OSSERVANDO NUOVAMENTE un metronomo simile a quello usato dal compositore tedesco, si accorsero che la massa a forma di trapezio che si sposta su e giù sulla lancetta, nel centro ha proprio la dimensione 12 punti: quando la parte di sopra, la base maggiore del trapezio, indica 108, quella di sotto indica 120. Il valore corretto è il superiore, ma la forma a freccia rovesciata può indurre a credere che la lettura corretta sia 120. Come ha detto uno degli autori, Úcar, alla rivista Vozpopuli, «Beethoven era un genio, però era anche una persona anziana con una nuova tecnologia». «Quando sappiamo usare qualcosa – aggiunge Castro  – la diamo per scontata, e non immaginiamo quello che pensò la prima persona che dovette imparare a usarla».

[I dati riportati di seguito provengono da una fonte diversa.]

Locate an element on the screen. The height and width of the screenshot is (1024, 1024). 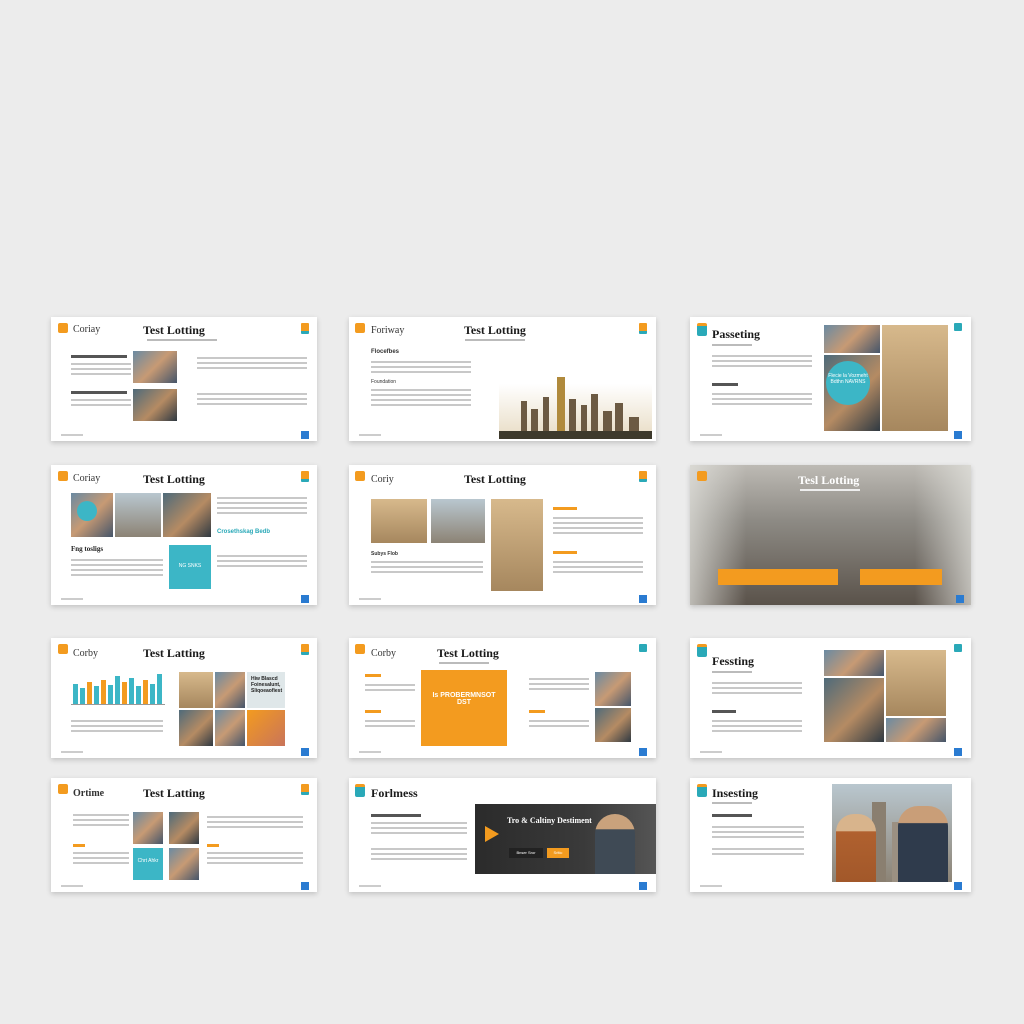
banner-button-orange: Sritic is located at coordinates (558, 853). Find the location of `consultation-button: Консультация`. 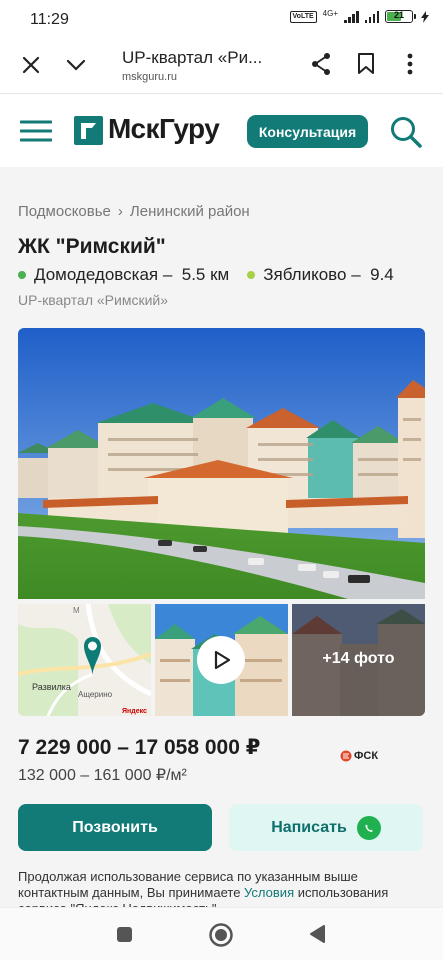

consultation-button: Консультация is located at coordinates (308, 132).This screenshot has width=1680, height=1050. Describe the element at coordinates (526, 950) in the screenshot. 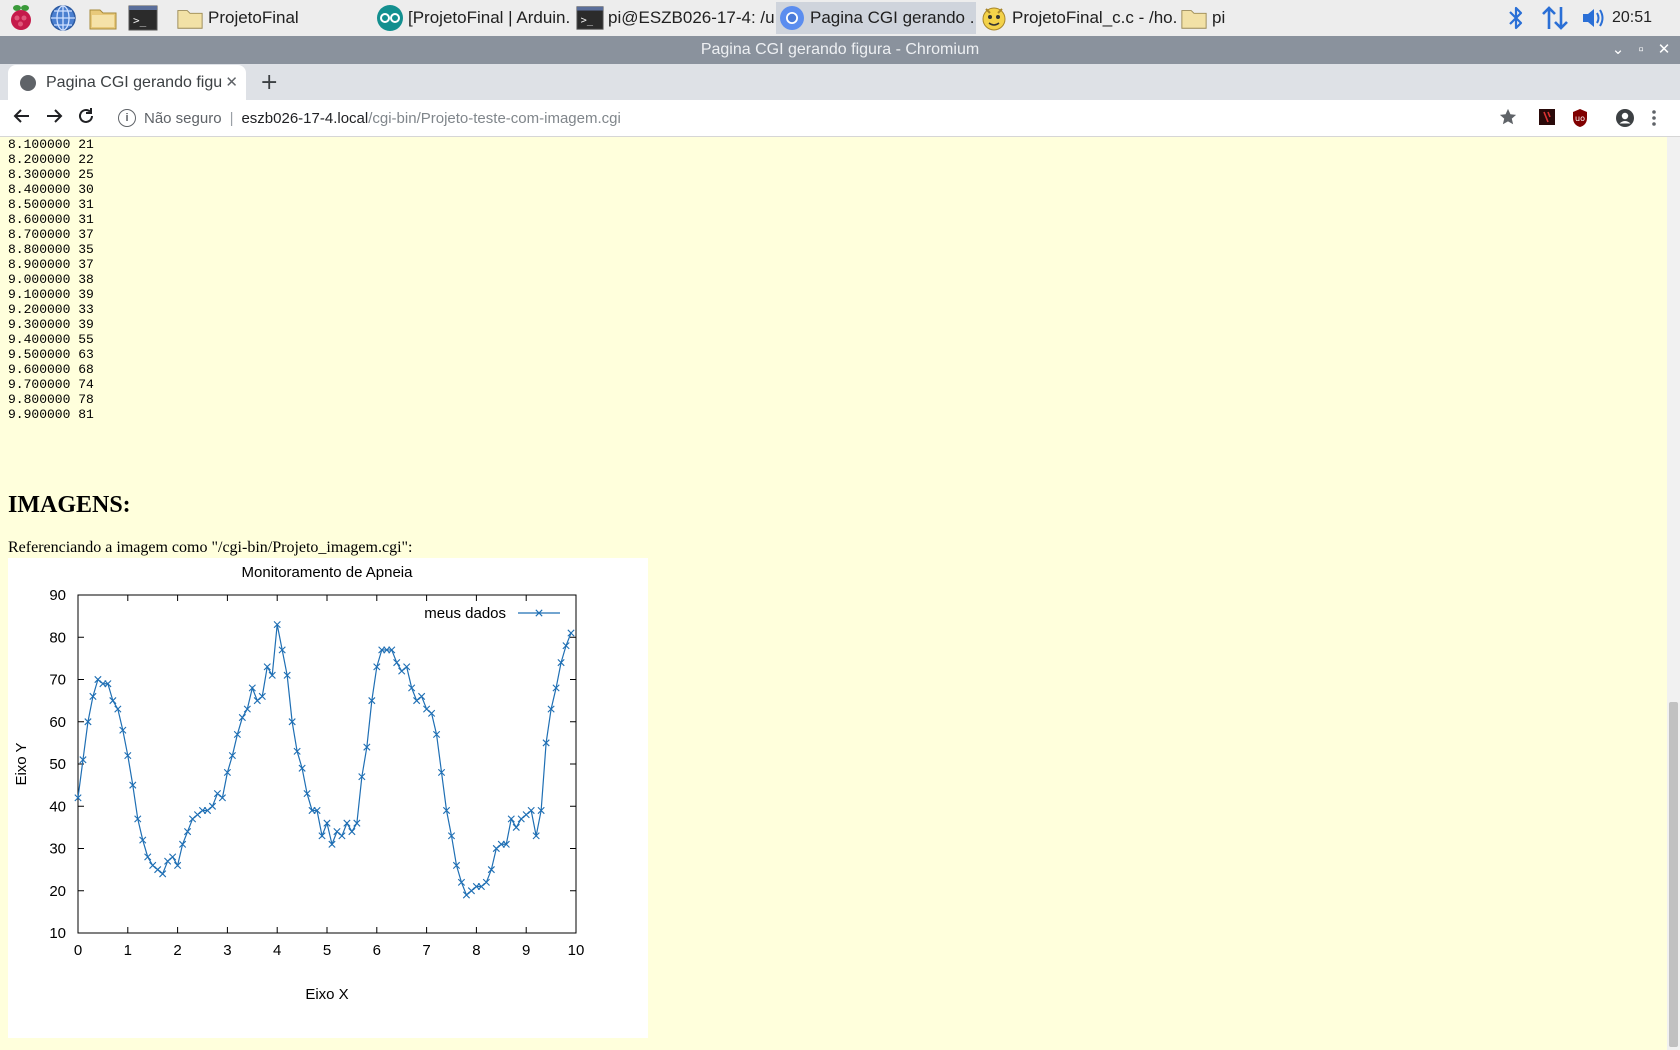

I see `x-tick-label: 9` at that location.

Potremmo insomma essere di fronte a un caso di scarsa usability, cioè di una nuova tecnologia non intuitiva da utilizzare, un problema del tutto moderno. Alberto Bosco, docente di pianoforte e storia della musica della Saint Louis University a Madrid crede che «potrebbe essere una spiegazione semplice e interessante, e se potesse essere applicata sistematicamente anche alle altre opere di Beethoven sarebbe utile per sgombrare il campo da tante speculazioni. Resta il fatto – ricorda al manifesto – che stabilire la velocità esatta di un brano è un’utopia. Dipende dal contesto: è un precipitato della relazione fra il pubblico, l’esecutore e il compositore, non può mai essere la stessa. Sarebbe tanto assurdo come vincolare un attore al ritmo con cui il primo Amleto declamò il suo monologo ai tempi di Shakespeare: dipende dove e per chi si declama. Sarebbe interessante scoprire se anche Chopin facesse lo stesso errore perché anche alcuni suoi studi hanno indicazioni che nessun pianista rispetta».